Unfortunately, Putin is able to impose his personal worldview upon others because he is the dictator of one of the world’s most powerful countries. Contrary to some American voices (who, again, are spouting Russian propaganda), the dictator in the war is Putin, not Zelensky.

“If you want pretty good evidence that Zelensky is not a dictator, look at the fact that he offered to resign this weekend, if [America] guarantees the security of [Ukraine],” Nolte suggested. “That’s not a thing that dictators do. We contrast that with Vladimir Putin, who has essentially either rigged, severely harassed, [or] intimidated any opposition. [He has] rigged elections, done everything that you would expect from a dictator, [and] unilaterally changed the Constitution so he could run for more terms.”

In short, “the guy who’s been in power since 1999 — and has a constitutional remit to stay president until 2036 — is probably the dictator,” declared Nolte.

“What is so frustrating is that, time and time again, American presidents have said, ‘You know, maybe we’re to blame. Maybe we’re the reason that we just can’t have better relationships with Putin.’” Every president of this century has tried to thaw relations with Putin, he said, but “every single time one of those American presidents has done that, Putin has responded with some form of aggression against his neighbors.”

“If given any opportunity to take more [territory], [Putin] has done that in the past.
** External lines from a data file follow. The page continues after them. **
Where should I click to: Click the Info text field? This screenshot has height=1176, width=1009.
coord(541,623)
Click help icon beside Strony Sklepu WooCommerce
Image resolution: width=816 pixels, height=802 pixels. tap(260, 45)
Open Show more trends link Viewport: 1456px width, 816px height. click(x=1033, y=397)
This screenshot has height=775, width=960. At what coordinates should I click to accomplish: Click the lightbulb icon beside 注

You could look at Georgia in 2008. You could look at Ukraine in 2014,” said Nolte. “It doesn’t seem like he has really had any respect for any past peace agreement,” so he shouldn’t be trusted now.
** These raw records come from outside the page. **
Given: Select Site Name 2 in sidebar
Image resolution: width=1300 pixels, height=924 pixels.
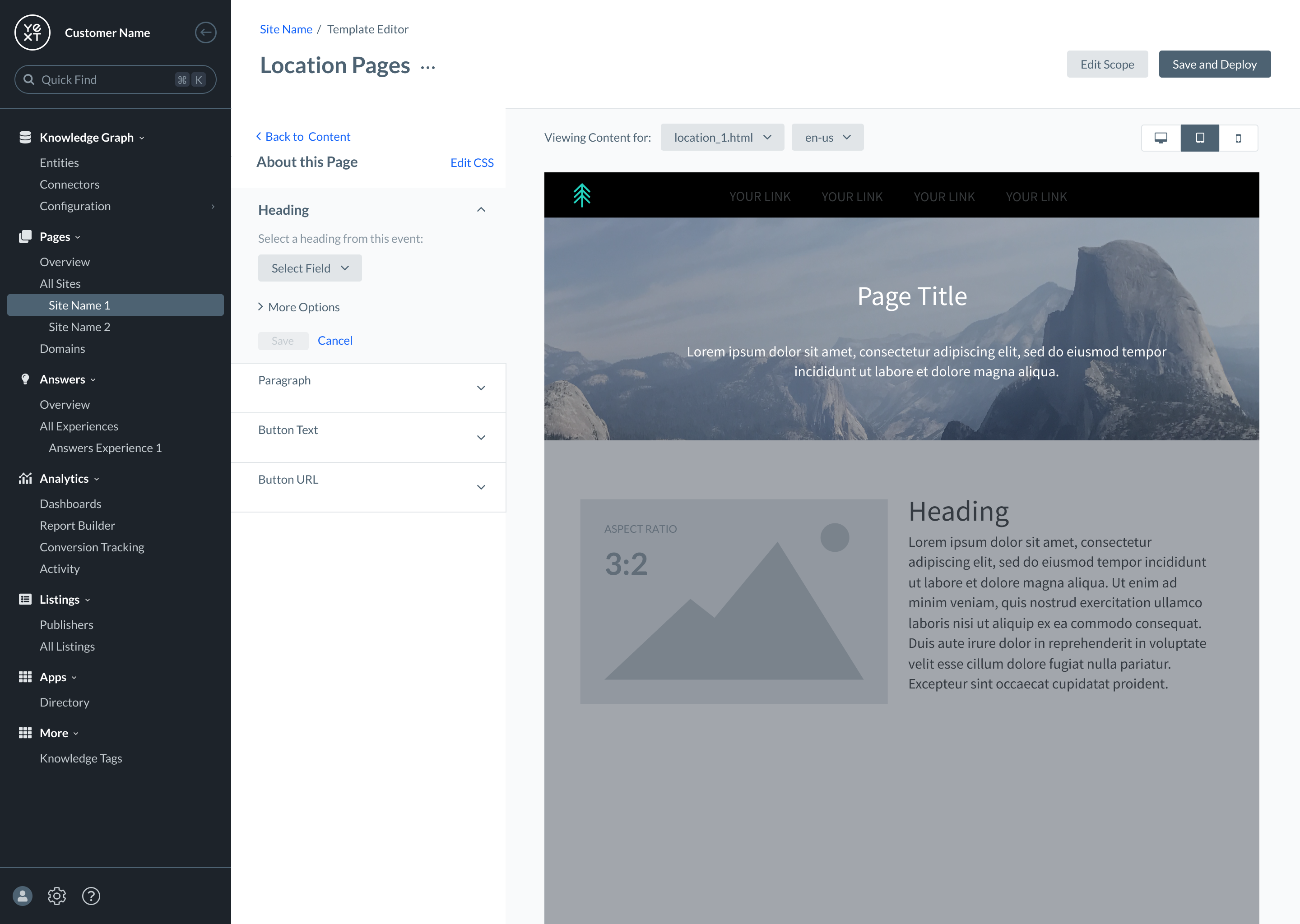Looking at the screenshot, I should coord(79,327).
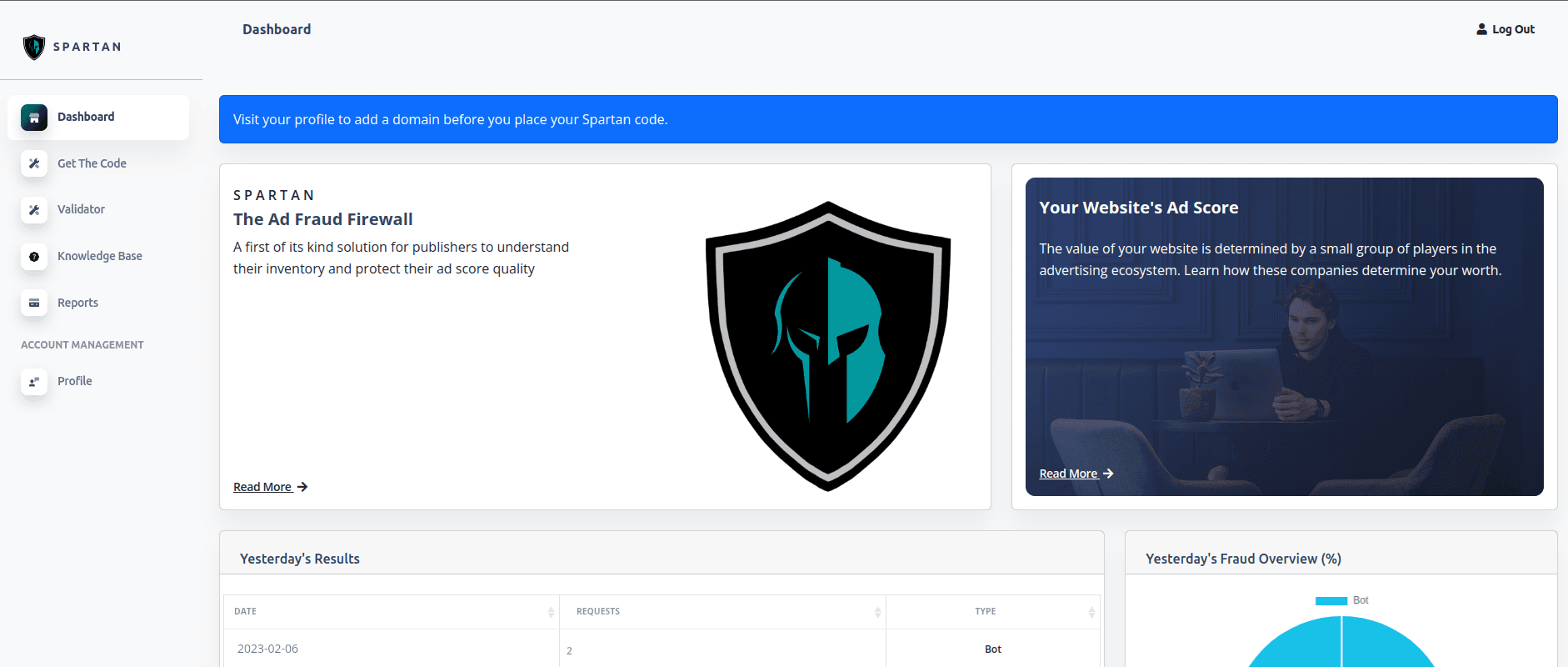Click the Profile user icon
The image size is (1568, 667).
pos(34,382)
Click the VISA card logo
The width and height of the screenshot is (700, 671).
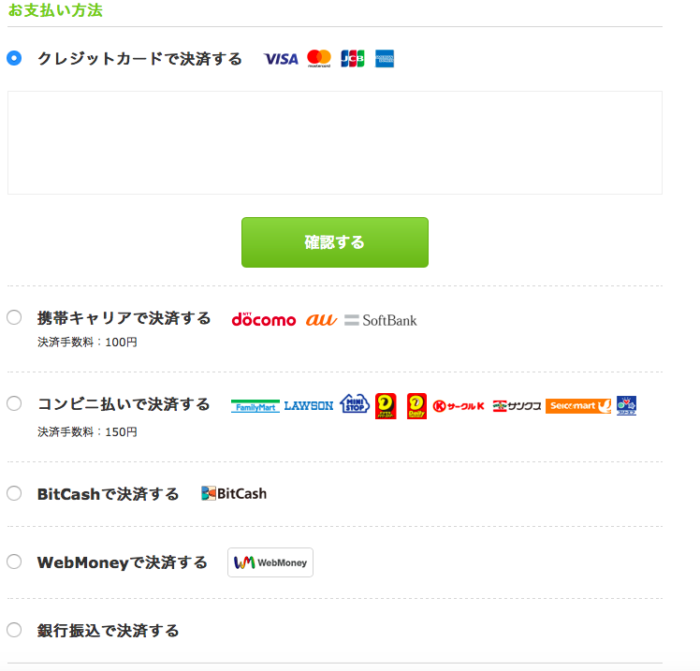[281, 59]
“In many ways, President Trump is very innovative in terms of foreign policy. He likes to think outside the box. But his rhetoric about Russia and Ukraine is essentially doing the same thing that every administration has tried with Putin in the past and expecting a different result,” Nolte concluded. “The first Trump administration was very good, very tough on Russia in terms of policy. And I would encourage President Trump to look back at the successes vis-a-vis Russia of his first administration and take that posture, and not the failures of Obama and Biden.”

“A tough line with Putin now is probably going to get you a better outcome than a more conciliatory approach, particularly given that, [for] every administration that’s tried conciliation with Putin in the past, it hasn’t worked,” Nolte pointed out. “A good deal would require some sort of guarantees for Ukraine that would protect its national sovereignty and its right to exist as a nation — guarantees that would be provided by the U.S. and our allies. … But ultimately a good deal, right now, I think is going to be very hard to find.”